> WORK INSTRUCTION
Give the records again, word for word.
───── DATA FOR THE TASK
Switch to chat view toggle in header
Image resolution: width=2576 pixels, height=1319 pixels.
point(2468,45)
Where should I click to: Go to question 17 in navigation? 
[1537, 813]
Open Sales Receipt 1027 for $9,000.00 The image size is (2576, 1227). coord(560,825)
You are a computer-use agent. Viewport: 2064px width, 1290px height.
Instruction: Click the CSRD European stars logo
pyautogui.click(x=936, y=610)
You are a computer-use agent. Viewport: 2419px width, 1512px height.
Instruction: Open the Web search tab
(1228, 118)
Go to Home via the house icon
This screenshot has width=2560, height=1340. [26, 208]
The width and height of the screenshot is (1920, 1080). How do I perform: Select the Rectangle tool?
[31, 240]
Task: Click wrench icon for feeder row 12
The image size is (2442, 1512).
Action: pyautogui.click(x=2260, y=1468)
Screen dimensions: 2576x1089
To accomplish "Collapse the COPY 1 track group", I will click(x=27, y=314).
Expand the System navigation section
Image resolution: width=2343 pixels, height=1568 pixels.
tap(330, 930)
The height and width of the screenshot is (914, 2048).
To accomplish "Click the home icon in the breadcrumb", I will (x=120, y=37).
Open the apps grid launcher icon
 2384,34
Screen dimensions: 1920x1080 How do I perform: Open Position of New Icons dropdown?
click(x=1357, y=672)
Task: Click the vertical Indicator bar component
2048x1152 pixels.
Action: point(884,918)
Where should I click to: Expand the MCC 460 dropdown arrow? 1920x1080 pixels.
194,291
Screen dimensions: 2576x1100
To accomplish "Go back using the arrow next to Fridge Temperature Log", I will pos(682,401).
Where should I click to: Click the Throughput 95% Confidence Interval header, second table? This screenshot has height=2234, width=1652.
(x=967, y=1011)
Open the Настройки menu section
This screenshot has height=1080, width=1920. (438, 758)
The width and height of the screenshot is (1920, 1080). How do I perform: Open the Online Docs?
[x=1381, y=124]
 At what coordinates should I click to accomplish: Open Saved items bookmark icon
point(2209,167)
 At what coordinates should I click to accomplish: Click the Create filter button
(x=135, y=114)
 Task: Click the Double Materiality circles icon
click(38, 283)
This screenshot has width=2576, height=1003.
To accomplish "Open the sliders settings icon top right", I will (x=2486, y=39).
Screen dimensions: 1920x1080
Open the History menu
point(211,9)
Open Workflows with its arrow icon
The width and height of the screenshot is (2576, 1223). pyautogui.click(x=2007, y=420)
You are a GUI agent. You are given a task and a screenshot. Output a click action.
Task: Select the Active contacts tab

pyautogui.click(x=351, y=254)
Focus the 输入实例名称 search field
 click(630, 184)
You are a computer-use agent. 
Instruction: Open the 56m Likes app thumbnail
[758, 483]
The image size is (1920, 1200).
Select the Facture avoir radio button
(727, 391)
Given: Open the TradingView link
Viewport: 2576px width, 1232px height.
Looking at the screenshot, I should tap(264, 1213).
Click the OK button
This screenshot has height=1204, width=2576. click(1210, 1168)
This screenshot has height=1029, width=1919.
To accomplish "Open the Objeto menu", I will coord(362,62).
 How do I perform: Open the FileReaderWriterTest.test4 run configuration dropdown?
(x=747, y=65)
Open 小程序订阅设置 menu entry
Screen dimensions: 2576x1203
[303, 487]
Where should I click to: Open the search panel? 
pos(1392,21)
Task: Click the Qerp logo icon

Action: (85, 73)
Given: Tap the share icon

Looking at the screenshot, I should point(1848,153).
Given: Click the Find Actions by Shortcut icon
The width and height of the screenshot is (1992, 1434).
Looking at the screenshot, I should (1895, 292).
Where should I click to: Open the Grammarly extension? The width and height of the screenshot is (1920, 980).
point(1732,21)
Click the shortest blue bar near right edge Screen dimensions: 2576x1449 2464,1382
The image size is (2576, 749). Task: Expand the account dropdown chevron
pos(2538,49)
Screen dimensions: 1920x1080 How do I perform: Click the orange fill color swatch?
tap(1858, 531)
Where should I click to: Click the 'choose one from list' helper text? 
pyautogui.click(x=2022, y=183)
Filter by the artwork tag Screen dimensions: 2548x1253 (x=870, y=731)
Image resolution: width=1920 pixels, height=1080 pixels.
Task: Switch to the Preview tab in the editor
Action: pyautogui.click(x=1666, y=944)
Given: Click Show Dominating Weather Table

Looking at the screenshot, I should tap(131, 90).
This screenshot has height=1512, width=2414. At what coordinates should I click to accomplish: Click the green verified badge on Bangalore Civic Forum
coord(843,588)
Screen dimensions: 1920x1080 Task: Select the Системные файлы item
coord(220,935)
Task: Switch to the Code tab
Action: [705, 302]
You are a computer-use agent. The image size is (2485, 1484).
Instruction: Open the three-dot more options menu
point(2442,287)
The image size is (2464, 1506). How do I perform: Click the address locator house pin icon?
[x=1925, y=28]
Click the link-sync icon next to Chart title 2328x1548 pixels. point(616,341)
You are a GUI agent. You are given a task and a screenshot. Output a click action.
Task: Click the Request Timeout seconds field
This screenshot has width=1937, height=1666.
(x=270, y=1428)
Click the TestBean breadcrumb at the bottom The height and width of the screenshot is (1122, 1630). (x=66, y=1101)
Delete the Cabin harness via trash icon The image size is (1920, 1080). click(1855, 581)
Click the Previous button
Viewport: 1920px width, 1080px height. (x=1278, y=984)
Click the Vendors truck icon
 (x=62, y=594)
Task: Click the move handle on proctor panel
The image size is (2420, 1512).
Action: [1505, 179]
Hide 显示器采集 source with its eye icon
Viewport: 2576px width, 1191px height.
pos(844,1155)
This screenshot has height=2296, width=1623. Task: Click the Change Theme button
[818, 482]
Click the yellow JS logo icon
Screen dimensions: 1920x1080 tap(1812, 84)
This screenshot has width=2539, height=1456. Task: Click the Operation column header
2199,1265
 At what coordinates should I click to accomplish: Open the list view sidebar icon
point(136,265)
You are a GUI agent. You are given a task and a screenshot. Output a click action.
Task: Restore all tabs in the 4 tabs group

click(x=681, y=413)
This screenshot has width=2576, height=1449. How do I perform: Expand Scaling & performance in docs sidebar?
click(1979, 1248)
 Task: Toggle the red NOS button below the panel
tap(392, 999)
──────────
> RESULT OF THE EXERCISE
Switch to chat view toggle in header
Image resolution: width=2576 pixels, height=1319 pixels.
point(2468,45)
Where should I click to: Go to question 17 in navigation? 
[1537, 813]
Open Sales Receipt 1027 for $9,000.00 The image size is (2576, 1227). coord(560,825)
You are a computer-use agent. Viewport: 2064px width, 1290px height.
Instruction: Click the CSRD European stars logo
pyautogui.click(x=936, y=610)
You are a computer-use agent. Viewport: 2419px width, 1512px height.
Instruction: Open the Web search tab
(1228, 118)
Go to Home via the house icon
This screenshot has width=2560, height=1340. [26, 208]
The width and height of the screenshot is (1920, 1080). How do I perform: Select the Rectangle tool?
[31, 240]
Task: Click wrench icon for feeder row 12
The image size is (2442, 1512).
Action: pyautogui.click(x=2260, y=1468)
Screen dimensions: 2576x1089
To accomplish "Collapse the COPY 1 track group", I will click(x=27, y=314).
Expand the System navigation section
Image resolution: width=2343 pixels, height=1568 pixels.
tap(330, 930)
The height and width of the screenshot is (914, 2048).
To accomplish "Click the home icon in the breadcrumb", I will (x=120, y=37).
Open the apps grid launcher icon
 2384,34
Screen dimensions: 1920x1080 How do I perform: Open Position of New Icons dropdown?
click(x=1357, y=672)
Task: Click the vertical Indicator bar component
2048x1152 pixels.
Action: point(884,918)
Where should I click to: Expand the MCC 460 dropdown arrow? 1920x1080 pixels.
194,291
Screen dimensions: 2576x1100
To accomplish "Go back using the arrow next to Fridge Temperature Log", I will pos(682,401).
Where should I click to: Click the Throughput 95% Confidence Interval header, second table? This screenshot has height=2234, width=1652.
(x=967, y=1011)
Open the Настройки menu section
This screenshot has height=1080, width=1920. (438, 758)
The width and height of the screenshot is (1920, 1080). How do I perform: Open the Online Docs?
[x=1381, y=124]
 At what coordinates should I click to accomplish: Open Saved items bookmark icon
point(2209,167)
 At what coordinates should I click to accomplish: Click the Create filter button
(x=135, y=114)
 Task: Click the Double Materiality circles icon
click(38, 283)
This screenshot has width=2576, height=1003.
To accomplish "Open the sliders settings icon top right", I will (x=2486, y=39).
Screen dimensions: 1920x1080
Open the History menu
point(211,9)
Open Workflows with its arrow icon
The width and height of the screenshot is (2576, 1223). pyautogui.click(x=2007, y=420)
You are a GUI agent. You are given a task and a screenshot. Output a click action.
Task: Select the Active contacts tab

pyautogui.click(x=351, y=254)
Focus the 输入实例名称 search field
 click(630, 184)
You are a computer-use agent. 
Instruction: Open the 56m Likes app thumbnail
[758, 483]
The image size is (1920, 1200).
Select the Facture avoir radio button
(727, 391)
Given: Open the TradingView link
Viewport: 2576px width, 1232px height.
Looking at the screenshot, I should tap(264, 1213).
Click the OK button
This screenshot has height=1204, width=2576. click(1210, 1168)
This screenshot has height=1029, width=1919.
To accomplish "Open the Objeto menu", I will coord(362,62).
 How do I perform: Open the FileReaderWriterTest.test4 run configuration dropdown?
(x=747, y=65)
Open 小程序订阅设置 menu entry
Screen dimensions: 2576x1203
[303, 487]
Where should I click to: Open the search panel? 
pos(1392,21)
Task: Click the Qerp logo icon

Action: (85, 73)
Given: Tap the share icon

Looking at the screenshot, I should point(1848,153).
Given: Click the Find Actions by Shortcut icon
The width and height of the screenshot is (1992, 1434).
Looking at the screenshot, I should (1895, 292).
Where should I click to: Open the Grammarly extension? The width and height of the screenshot is (1920, 980).
point(1732,21)
Click the shortest blue bar near right edge Screen dimensions: 2576x1449 2464,1382
The image size is (2576, 749). Task: Expand the account dropdown chevron
pos(2538,49)
Screen dimensions: 1920x1080 How do I perform: Click the orange fill color swatch?
tap(1858, 531)
Where should I click to: Click the 'choose one from list' helper text? 
pyautogui.click(x=2022, y=183)
Filter by the artwork tag Screen dimensions: 2548x1253 (x=870, y=731)
Image resolution: width=1920 pixels, height=1080 pixels.
Task: Switch to the Preview tab in the editor
Action: pyautogui.click(x=1666, y=944)
Given: Click Show Dominating Weather Table

Looking at the screenshot, I should tap(131, 90).
This screenshot has height=1512, width=2414. At what coordinates should I click to accomplish: Click the green verified badge on Bangalore Civic Forum
coord(843,588)
Screen dimensions: 1920x1080 Task: Select the Системные файлы item
coord(220,935)
Task: Switch to the Code tab
Action: [705, 302]
You are a computer-use agent. The image size is (2485, 1484).
Instruction: Open the three-dot more options menu
point(2442,287)
The image size is (2464, 1506). How do I perform: Click the address locator house pin icon?
[x=1925, y=28]
Click the link-sync icon next to Chart title 2328x1548 pixels. point(616,341)
You are a GUI agent. You are given a task and a screenshot. Output a click action.
Task: Click the Request Timeout seconds field
This screenshot has width=1937, height=1666.
(x=270, y=1428)
Click the TestBean breadcrumb at the bottom The height and width of the screenshot is (1122, 1630). (x=66, y=1101)
Delete the Cabin harness via trash icon The image size is (1920, 1080). click(1855, 581)
Click the Previous button
Viewport: 1920px width, 1080px height. (x=1278, y=984)
Click the Vendors truck icon
 (x=62, y=594)
Task: Click the move handle on proctor panel
The image size is (2420, 1512).
Action: [1505, 179]
Hide 显示器采集 source with its eye icon
Viewport: 2576px width, 1191px height.
pos(844,1155)
This screenshot has height=2296, width=1623. Task: Click the Change Theme button
[818, 482]
Click the yellow JS logo icon
Screen dimensions: 1920x1080 tap(1812, 84)
This screenshot has width=2539, height=1456. Task: Click the Operation column header
2199,1265
 At what coordinates should I click to accomplish: Open the list view sidebar icon
point(136,265)
You are a GUI agent. You are given a task and a screenshot. Output a click action.
Task: Restore all tabs in the 4 tabs group

click(x=681, y=413)
This screenshot has width=2576, height=1449. How do I perform: Expand Scaling & performance in docs sidebar?
click(1979, 1248)
 Task: Toggle the red NOS button below the panel
tap(392, 999)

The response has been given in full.